Los que encontraban con vida al que buscaban se permitían angustiosos llantos de alivio, los que encontraban el cuerpo del hijo/hermano/amigo sin vida comenzaban el largo y burocrático camino de trámites que plagan la muerte. Hubo quienes iban de un velorio a otro con una inmediatez casi automática, no había tiempo para despedidas muy extensas. El clima era una mezcla inevitable entre luto y fiesta: “Desde un equipo de música muy pequeño, colocado en una silla de madera al costado del cajón, sonaba uno de los tres discos de Callejeros. La madre y el padre de Nicolás decidieron eso porque su hijo lo hubiera querido así. Era imposible despegar el luto de la fiesta. Todo junto, muy pegado, la vida y la muerte en una noche de verano.”
Después de Cromañón vino el fin de una época y los relatos del libro lo testimonian a la perfección. En el mundo de las bandas de rock con sus hordas de seguidores que los acompañaban a donde sea que fueran a tocar, algo frágil e inasible se quebró. “Ir a ver bandas (…) era también una confirmación de pertenencia a una época, un estilo de vida, una elección política” Ese pertenecer y ser parte de algo mucho más grande desapareció, quedó asociado a la tragedia. Así como también es inevitable pensar en pirotecnia y caos al mismo tiempo.
La luz mala
El germen de una época que acabaría abruptamente tras la tragedia que venía gestándose lenta y silenciosamente no está presente solo en libros de no ficción. En la novela Luces calientes (Tusquets Editores, 2018) de Walter Lezcano hay una construcción muy interesante de leer a partir de la asociación de aspectos fundamentales de la tragedia y de los dos mil en general: bandas de rock naciendo, murgas, cervezas, chicos y chicas buscándole sentido a sus vidas.
La historia se divide en dos partes. En la primera, a través de una sucesión de testimonios ficcionales se reconstruyen y revisitan las vidas propias y ajenas, y casi puede adivinarse que algunos de los mencionados ya no están, algo les pasó: “Si por ahí yo hubiese ido… ¿Las cosas habrían sido diferentes? Yo no creo en el destino ni nada de eso, pero no paro de preguntarme lo mismo. Yo tendría que haber estado ahí, con ella…”. Estas páginas relatan también el surgimiento de Los Nietos del Carnicero, una banda en auge y que logra lo que otras no, que sus fanáticos se sientan representados y vistos por primera vez.

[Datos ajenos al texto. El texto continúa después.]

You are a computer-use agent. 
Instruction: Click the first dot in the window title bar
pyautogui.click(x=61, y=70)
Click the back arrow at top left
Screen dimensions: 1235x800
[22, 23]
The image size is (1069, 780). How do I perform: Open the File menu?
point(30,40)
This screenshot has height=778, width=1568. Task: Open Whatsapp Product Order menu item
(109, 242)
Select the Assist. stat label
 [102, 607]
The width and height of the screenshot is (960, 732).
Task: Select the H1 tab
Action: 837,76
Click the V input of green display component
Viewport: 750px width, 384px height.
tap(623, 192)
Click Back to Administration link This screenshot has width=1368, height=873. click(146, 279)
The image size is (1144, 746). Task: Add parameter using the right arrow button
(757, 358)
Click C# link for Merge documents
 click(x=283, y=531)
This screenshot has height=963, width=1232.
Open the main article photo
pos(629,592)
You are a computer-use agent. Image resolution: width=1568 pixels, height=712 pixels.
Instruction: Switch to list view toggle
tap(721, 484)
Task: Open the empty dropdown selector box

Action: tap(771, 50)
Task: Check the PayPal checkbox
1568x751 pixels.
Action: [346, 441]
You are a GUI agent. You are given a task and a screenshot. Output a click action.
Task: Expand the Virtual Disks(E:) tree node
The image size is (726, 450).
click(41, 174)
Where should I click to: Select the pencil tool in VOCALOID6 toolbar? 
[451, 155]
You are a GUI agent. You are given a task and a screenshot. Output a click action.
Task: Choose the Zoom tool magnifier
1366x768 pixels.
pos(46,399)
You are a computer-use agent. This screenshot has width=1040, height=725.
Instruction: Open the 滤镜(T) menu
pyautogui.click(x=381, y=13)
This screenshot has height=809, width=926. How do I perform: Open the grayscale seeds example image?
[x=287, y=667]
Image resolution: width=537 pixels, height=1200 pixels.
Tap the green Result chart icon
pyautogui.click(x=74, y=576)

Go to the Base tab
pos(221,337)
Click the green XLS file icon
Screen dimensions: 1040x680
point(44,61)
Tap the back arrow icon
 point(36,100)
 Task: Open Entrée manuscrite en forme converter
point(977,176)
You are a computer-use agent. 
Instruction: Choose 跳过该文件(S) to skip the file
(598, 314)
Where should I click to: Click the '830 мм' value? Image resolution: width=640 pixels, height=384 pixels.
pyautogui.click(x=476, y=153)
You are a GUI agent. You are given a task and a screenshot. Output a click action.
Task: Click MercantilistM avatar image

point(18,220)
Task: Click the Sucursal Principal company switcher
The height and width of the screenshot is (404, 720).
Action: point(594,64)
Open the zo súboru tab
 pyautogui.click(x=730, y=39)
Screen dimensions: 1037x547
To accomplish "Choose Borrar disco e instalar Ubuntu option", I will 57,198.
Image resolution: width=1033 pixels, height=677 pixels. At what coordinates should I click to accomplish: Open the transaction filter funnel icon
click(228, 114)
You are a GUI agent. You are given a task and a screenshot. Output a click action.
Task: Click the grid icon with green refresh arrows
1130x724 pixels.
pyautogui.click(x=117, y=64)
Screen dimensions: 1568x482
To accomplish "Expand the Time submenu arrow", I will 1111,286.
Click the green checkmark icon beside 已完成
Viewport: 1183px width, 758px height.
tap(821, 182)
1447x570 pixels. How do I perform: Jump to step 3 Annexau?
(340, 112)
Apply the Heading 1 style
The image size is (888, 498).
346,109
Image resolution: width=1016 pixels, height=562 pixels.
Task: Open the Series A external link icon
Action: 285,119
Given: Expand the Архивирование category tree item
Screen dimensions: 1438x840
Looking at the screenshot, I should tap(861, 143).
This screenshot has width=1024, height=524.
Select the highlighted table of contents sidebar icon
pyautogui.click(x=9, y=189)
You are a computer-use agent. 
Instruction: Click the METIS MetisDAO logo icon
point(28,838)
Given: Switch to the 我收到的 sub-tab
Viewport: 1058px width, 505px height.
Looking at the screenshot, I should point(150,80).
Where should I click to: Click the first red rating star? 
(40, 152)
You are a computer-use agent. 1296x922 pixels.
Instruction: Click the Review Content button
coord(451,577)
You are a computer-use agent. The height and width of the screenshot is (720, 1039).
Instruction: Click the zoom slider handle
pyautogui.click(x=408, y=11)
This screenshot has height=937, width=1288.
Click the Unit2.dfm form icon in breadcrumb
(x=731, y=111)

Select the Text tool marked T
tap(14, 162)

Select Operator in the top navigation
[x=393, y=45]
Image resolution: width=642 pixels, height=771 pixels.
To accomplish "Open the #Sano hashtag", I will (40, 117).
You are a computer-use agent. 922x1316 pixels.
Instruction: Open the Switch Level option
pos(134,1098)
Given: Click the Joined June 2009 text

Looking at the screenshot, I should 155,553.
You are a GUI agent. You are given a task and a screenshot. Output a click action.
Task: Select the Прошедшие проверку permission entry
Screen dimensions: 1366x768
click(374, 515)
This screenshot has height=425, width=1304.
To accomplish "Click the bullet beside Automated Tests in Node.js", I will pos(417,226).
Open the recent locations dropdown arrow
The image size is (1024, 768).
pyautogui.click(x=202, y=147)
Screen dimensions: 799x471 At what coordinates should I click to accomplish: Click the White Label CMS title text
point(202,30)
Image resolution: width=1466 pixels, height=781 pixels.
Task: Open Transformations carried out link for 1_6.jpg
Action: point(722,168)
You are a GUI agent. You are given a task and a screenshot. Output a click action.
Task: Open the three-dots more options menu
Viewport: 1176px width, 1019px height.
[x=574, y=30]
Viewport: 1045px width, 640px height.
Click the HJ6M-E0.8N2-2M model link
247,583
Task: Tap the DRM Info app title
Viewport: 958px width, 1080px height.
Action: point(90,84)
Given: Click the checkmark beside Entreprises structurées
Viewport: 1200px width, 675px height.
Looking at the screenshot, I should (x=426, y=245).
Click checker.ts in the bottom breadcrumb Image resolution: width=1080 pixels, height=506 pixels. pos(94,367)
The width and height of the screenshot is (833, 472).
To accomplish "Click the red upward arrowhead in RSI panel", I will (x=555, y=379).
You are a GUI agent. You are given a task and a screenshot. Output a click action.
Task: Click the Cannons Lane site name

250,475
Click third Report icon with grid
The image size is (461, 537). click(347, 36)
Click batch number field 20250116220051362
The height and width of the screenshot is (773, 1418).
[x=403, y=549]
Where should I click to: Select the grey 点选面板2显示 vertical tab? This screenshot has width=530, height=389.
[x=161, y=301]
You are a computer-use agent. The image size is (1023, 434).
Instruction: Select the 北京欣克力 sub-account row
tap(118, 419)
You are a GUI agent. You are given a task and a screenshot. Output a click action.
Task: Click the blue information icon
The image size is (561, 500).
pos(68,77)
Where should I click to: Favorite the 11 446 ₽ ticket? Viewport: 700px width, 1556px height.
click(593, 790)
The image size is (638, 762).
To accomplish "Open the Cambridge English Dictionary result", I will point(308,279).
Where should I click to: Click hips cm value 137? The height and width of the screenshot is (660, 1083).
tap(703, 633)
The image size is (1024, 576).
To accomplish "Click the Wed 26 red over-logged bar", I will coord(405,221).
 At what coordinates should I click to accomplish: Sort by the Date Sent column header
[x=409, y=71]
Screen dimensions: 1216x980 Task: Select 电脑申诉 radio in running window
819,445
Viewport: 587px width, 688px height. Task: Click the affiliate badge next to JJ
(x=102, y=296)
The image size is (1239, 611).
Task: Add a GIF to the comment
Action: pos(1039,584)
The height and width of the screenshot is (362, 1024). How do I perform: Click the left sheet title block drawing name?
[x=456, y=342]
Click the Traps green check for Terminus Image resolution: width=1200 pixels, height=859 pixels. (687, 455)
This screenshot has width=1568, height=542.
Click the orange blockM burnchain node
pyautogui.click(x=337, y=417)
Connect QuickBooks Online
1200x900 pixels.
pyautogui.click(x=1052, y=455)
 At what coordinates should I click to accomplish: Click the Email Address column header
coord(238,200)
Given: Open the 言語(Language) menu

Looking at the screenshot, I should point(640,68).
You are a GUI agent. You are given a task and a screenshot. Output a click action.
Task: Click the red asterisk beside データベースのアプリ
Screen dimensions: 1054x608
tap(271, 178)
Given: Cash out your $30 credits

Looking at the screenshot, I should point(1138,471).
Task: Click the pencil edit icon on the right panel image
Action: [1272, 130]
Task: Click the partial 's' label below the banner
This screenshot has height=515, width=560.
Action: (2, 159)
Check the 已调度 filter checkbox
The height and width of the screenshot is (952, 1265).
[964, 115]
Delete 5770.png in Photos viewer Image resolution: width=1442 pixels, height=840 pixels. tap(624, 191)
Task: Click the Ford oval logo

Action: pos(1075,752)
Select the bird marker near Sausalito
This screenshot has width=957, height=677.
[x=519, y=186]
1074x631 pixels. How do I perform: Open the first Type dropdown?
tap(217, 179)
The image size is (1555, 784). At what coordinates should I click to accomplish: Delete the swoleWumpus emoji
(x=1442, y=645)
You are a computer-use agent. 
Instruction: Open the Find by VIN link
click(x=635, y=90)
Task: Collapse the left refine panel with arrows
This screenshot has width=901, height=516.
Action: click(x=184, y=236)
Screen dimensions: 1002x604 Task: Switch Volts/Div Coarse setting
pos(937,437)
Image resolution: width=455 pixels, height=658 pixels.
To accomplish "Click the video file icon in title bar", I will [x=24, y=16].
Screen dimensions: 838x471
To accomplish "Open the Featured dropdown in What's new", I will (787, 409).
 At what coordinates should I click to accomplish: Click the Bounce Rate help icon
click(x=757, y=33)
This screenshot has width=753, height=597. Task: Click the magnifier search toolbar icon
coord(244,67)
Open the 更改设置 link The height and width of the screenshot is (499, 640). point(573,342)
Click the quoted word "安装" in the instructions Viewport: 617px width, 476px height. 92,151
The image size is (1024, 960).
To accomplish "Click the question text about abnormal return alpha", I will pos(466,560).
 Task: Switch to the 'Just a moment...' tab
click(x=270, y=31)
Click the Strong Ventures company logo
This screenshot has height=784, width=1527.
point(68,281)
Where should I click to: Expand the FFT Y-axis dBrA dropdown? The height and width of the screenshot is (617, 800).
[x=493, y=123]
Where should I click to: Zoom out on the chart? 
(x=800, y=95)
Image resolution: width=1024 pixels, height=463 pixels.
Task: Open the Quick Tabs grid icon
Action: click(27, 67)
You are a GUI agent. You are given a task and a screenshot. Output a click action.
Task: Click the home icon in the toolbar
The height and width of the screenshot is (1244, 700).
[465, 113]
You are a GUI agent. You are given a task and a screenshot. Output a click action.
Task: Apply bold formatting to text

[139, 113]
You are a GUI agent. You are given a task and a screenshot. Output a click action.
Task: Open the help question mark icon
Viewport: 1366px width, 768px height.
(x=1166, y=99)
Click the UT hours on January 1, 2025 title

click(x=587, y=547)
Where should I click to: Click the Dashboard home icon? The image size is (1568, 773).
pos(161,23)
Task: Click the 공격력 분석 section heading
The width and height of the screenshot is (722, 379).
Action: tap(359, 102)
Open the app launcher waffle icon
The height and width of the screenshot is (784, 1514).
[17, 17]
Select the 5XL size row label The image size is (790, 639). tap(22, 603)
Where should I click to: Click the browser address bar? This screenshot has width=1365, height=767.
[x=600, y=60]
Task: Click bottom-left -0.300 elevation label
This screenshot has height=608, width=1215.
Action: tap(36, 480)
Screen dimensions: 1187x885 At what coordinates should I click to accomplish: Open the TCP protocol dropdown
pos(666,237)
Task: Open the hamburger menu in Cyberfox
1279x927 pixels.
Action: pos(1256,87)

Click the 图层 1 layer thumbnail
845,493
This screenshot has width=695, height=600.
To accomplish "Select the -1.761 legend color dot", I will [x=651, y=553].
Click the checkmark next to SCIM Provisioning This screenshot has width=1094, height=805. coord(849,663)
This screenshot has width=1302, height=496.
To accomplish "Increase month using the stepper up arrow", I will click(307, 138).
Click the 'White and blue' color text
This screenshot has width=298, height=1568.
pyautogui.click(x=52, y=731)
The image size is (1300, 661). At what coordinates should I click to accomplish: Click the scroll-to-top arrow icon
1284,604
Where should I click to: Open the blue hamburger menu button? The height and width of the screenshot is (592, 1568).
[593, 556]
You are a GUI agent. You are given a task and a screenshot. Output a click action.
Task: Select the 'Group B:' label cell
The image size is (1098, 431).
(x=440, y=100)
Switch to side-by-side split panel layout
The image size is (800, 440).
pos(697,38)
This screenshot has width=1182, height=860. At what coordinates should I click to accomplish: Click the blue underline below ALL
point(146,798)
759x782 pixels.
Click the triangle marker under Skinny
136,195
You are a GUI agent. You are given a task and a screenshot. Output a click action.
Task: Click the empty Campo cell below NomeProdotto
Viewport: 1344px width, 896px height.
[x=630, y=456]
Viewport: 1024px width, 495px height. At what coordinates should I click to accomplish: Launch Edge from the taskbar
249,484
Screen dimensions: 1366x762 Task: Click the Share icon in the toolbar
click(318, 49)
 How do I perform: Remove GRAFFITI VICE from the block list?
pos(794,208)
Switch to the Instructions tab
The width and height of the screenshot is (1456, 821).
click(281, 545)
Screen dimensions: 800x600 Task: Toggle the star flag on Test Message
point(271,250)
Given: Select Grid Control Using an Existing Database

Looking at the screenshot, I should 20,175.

La segunda parte está compuesta por los cuadernos que escribe Martín, una de las voces ausentes en los primeros capítulos. La noche de la tragedia de Luces calientes, un bar para bandas de rock, Martín se pelea con su novia y no entra, se vuelve a su casa y se queda dormido. Cuando despierta ya es tarde y el sinsentido que cubre sus días se agiganta a niveles insospechados. En sus palabras hay dolor, resentimiento y preguntas sin respuestas. Su novia ya no está, los reclamos no se los puede hacer cara a cara, del otro lado está la nada.
La novela es un reflejo literariamente construido sobre algunas de las formas en que quizás podríamos comportarnos ante el dolor y la pérdida. No hay segundas intenciones morales en la escritura de Walter Lezcano, lo que sí hay es un espacio en común donde los lectores nos encontramos de frente a una única verdad en boca de los personajes: “El mundo era ese lugar en el que siempre se aprendía algo de la peor manera.”